Miyamoto and Eguchi embraced a new development culture for their internal teams to not only develop the same amount of games despite the large increase in staff (and money) across the board, but Miyamoto actually challenged his teams to release more games.

How would this be done? Internally at Nintendo's EPD Division (housing about 10 production units, each unit usually working on 2 properties at a time), game development has been broken down into the following:

1. Mega Game Internal Development (w / asset support)
Examples: Splatoon, Mario Kart 8, Pikmin 3
This scenario is where the game is prototyped and then fully developed internally at Nintendo EPD. Obviously, like all HD games developed in Japan, there are additional assets contributed by internal and external assistants.

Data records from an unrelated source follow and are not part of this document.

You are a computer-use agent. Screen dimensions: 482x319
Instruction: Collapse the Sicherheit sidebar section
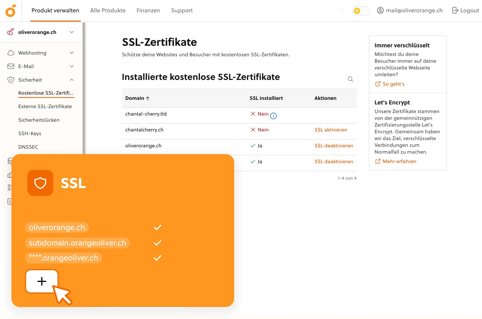[x=72, y=80]
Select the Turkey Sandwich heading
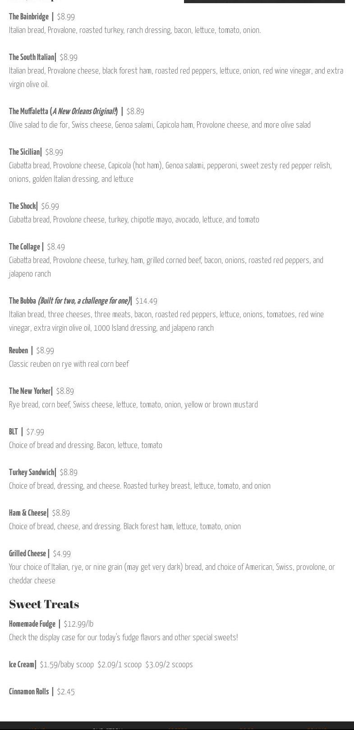The image size is (354, 730). [32, 472]
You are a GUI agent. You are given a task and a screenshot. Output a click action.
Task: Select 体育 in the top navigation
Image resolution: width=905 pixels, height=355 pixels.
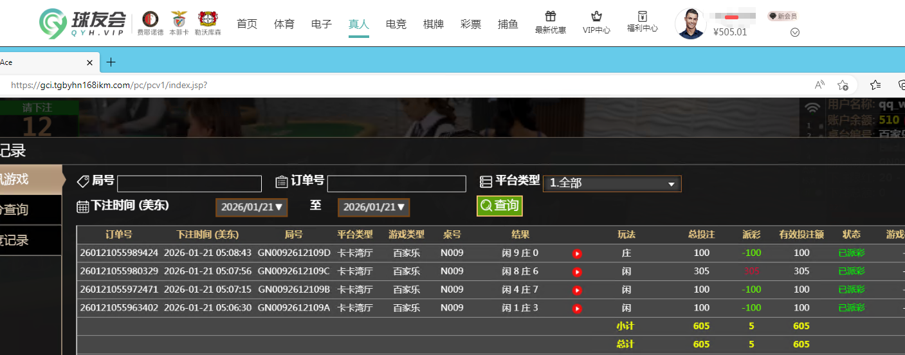284,24
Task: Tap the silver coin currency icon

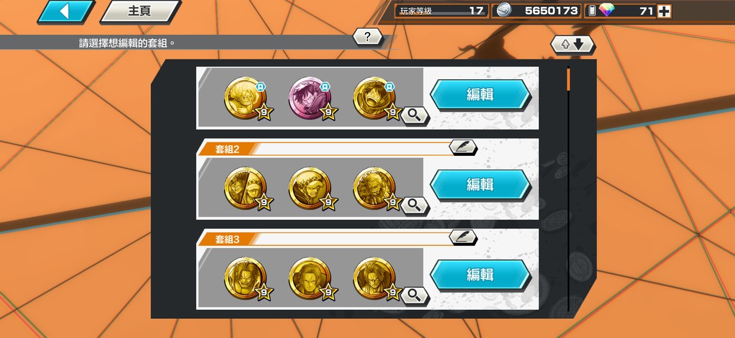Action: click(x=504, y=10)
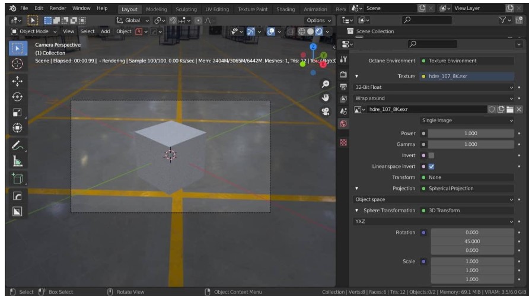The width and height of the screenshot is (529, 296).
Task: Activate the Rotate tool
Action: 17,97
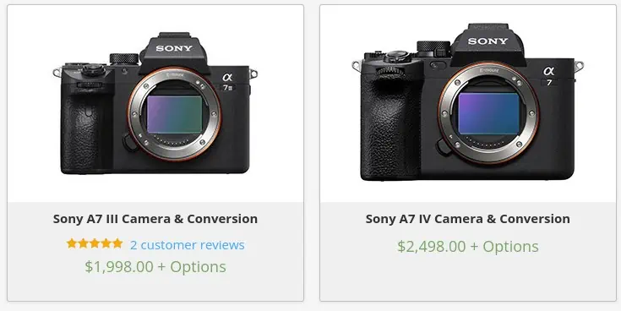Open the Sony A7 III camera product image
621x311 pixels.
pyautogui.click(x=155, y=103)
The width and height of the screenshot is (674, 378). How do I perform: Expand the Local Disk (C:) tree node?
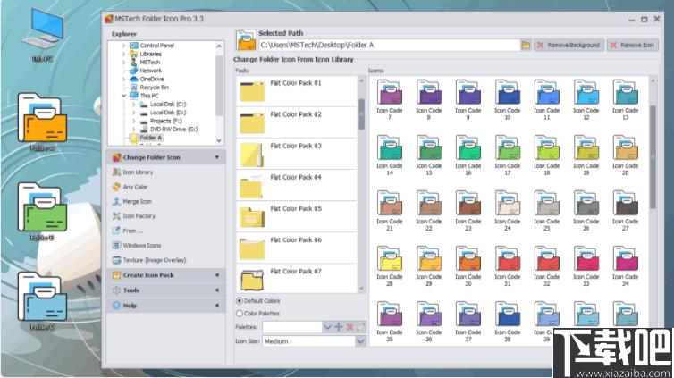[133, 105]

2. Prototype Development with Full Production Co-Development
Examples: Steel Diver, Wii Sports Club, Star Fox Zero
This scenario is where the game is prototyped internally, usually meaning the basic mechanics and templates are programmed and designed internally, but there isn't a full production staff to complete the game. Nintendo then partners with another agency to continue working with the prototype and co-developing a finished product.

3, Sourcing Engine And Producing a Remaster
Examples: Star Fox 64 3D, The Legend of Zelda: Majora's Mask 3D
This scenario is where Nintendo EPD provides source engine of a previously released game to an agency, and handles some basics like music and sound remastering, while the outside agency ports and reworks most of the game.

4. Creating Games With Small Art Staffs or Recycling Assets
Examples: Super Mario Maker, New Super Luigi U, Captain Toad
This scenario is a twofold concept involving creating new game content while reusing graphics (like NLSU or Toad) or new concepts that don't rely on much assets at all (like Flipnote Studio or Tap Amiibo: Greatest Bits).

5. Licensing IP
Examples: Hyrule Warriors
The exception where Nintendo's EPD group supervises the licensing of an IP. No production or development is involved outside of minor supervision.

With that said: Updated List Time of Recent Projects of the next big 3.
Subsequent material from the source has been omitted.